Aim
Return the stretch of entries from the start through the line containing "[x=159, y=476]", copied line for line without any change.

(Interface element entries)
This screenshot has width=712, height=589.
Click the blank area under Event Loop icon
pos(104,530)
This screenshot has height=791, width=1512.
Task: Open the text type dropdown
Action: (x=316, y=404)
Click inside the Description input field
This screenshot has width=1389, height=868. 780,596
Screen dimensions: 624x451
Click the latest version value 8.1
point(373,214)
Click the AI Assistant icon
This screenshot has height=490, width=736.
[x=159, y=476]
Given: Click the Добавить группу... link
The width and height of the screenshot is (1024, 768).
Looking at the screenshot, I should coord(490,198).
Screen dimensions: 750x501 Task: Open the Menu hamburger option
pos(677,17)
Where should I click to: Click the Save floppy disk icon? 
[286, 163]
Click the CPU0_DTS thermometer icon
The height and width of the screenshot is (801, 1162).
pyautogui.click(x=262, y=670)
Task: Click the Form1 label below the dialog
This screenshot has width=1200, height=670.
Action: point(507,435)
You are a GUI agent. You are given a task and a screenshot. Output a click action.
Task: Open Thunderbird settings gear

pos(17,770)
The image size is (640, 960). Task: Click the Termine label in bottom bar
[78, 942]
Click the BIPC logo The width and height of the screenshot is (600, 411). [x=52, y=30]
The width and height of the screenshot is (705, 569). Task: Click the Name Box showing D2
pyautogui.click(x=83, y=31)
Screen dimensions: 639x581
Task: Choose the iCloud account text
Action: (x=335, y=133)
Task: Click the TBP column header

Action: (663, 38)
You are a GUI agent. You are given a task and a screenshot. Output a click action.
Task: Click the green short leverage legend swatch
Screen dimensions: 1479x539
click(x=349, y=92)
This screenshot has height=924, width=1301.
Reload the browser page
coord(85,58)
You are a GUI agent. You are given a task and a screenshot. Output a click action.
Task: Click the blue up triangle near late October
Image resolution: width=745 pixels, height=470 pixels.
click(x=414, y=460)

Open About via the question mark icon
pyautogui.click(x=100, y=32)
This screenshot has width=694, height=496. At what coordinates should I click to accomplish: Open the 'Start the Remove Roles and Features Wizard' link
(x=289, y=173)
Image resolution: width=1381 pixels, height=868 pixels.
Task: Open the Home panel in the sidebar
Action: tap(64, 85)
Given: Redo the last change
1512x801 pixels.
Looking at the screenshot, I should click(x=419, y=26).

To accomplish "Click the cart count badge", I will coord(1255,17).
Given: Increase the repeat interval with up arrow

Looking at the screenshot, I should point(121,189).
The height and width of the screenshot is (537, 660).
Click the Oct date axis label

Task output
This screenshot has width=712, height=589.
Click the blank area under Event Loop icon
pos(104,530)
This screenshot has height=791, width=1512.
Task: Open the text type dropdown
Action: (x=316, y=404)
Click inside the Description input field
This screenshot has width=1389, height=868. 780,596
Screen dimensions: 624x451
Click the latest version value 8.1
point(373,214)
Click the AI Assistant icon
This screenshot has height=490, width=736.
[x=159, y=476]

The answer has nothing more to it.